## AIM OF THE EXERCISE
From the first line to the last, write out the material verbatim.
====================
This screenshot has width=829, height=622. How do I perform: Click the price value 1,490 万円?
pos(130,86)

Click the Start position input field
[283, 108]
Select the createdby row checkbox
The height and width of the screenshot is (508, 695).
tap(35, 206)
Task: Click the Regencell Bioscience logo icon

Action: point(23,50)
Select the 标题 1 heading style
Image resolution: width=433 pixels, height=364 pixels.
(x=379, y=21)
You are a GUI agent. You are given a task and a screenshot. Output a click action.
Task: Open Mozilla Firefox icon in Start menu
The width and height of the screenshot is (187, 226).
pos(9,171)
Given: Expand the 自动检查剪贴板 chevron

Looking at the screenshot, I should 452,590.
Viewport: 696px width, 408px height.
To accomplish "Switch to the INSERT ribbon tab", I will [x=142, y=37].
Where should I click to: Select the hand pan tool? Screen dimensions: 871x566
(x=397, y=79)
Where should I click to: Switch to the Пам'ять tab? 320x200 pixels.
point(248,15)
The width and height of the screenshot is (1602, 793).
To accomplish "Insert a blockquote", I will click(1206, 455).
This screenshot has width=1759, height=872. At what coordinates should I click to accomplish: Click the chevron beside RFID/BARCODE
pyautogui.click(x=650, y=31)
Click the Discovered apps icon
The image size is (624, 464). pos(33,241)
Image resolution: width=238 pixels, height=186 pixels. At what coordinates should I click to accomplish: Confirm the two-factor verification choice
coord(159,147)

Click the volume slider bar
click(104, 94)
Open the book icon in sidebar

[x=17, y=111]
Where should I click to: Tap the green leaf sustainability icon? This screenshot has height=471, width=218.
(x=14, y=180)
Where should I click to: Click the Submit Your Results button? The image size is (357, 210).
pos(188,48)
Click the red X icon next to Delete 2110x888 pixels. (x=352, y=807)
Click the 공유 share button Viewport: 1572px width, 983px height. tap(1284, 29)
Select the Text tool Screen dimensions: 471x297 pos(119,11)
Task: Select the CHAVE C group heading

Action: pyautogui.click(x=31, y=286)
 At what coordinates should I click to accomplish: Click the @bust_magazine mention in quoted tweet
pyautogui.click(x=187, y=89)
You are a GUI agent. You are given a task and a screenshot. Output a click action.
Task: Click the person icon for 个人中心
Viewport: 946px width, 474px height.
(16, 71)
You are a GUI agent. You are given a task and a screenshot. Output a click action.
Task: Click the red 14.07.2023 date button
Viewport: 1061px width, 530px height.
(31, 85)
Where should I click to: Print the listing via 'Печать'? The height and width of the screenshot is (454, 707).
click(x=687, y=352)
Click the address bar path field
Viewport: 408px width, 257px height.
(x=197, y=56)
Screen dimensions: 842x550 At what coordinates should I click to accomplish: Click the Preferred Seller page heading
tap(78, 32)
====================
## WRITTEN RESPONSE
This screenshot has width=829, height=622. How do I perform: Click the price value 1,490 万円?
pos(130,86)

Click the Start position input field
[283, 108]
Select the createdby row checkbox
The height and width of the screenshot is (508, 695).
tap(35, 206)
Task: Click the Regencell Bioscience logo icon

Action: point(23,50)
Select the 标题 1 heading style
Image resolution: width=433 pixels, height=364 pixels.
(x=379, y=21)
You are a GUI agent. You are given a task and a screenshot. Output a click action.
Task: Open Mozilla Firefox icon in Start menu
The width and height of the screenshot is (187, 226).
pos(9,171)
Given: Expand the 自动检查剪贴板 chevron

Looking at the screenshot, I should 452,590.
Viewport: 696px width, 408px height.
To accomplish "Switch to the INSERT ribbon tab", I will [x=142, y=37].
Where should I click to: Select the hand pan tool? Screen dimensions: 871x566
(x=397, y=79)
Where should I click to: Switch to the Пам'ять tab? 320x200 pixels.
point(248,15)
The width and height of the screenshot is (1602, 793).
To accomplish "Insert a blockquote", I will click(1206, 455).
This screenshot has width=1759, height=872. At what coordinates should I click to accomplish: Click the chevron beside RFID/BARCODE
pyautogui.click(x=650, y=31)
Click the Discovered apps icon
The image size is (624, 464). pos(33,241)
Image resolution: width=238 pixels, height=186 pixels. At what coordinates should I click to accomplish: Confirm the two-factor verification choice
coord(159,147)

Click the volume slider bar
click(104, 94)
Open the book icon in sidebar

[x=17, y=111]
Where should I click to: Tap the green leaf sustainability icon? This screenshot has height=471, width=218.
(x=14, y=180)
Where should I click to: Click the Submit Your Results button? The image size is (357, 210).
pos(188,48)
Click the red X icon next to Delete 2110x888 pixels. (x=352, y=807)
Click the 공유 share button Viewport: 1572px width, 983px height. tap(1284, 29)
Select the Text tool Screen dimensions: 471x297 pos(119,11)
Task: Select the CHAVE C group heading

Action: pyautogui.click(x=31, y=286)
 At what coordinates should I click to accomplish: Click the @bust_magazine mention in quoted tweet
pyautogui.click(x=187, y=89)
You are a GUI agent. You are given a task and a screenshot. Output a click action.
Task: Click the person icon for 个人中心
Viewport: 946px width, 474px height.
(16, 71)
You are a GUI agent. You are given a task and a screenshot. Output a click action.
Task: Click the red 14.07.2023 date button
Viewport: 1061px width, 530px height.
(31, 85)
Where should I click to: Print the listing via 'Печать'? The height and width of the screenshot is (454, 707).
click(x=687, y=352)
Click the address bar path field
Viewport: 408px width, 257px height.
(x=197, y=56)
Screen dimensions: 842x550 At what coordinates should I click to accomplish: Click the Preferred Seller page heading
tap(78, 32)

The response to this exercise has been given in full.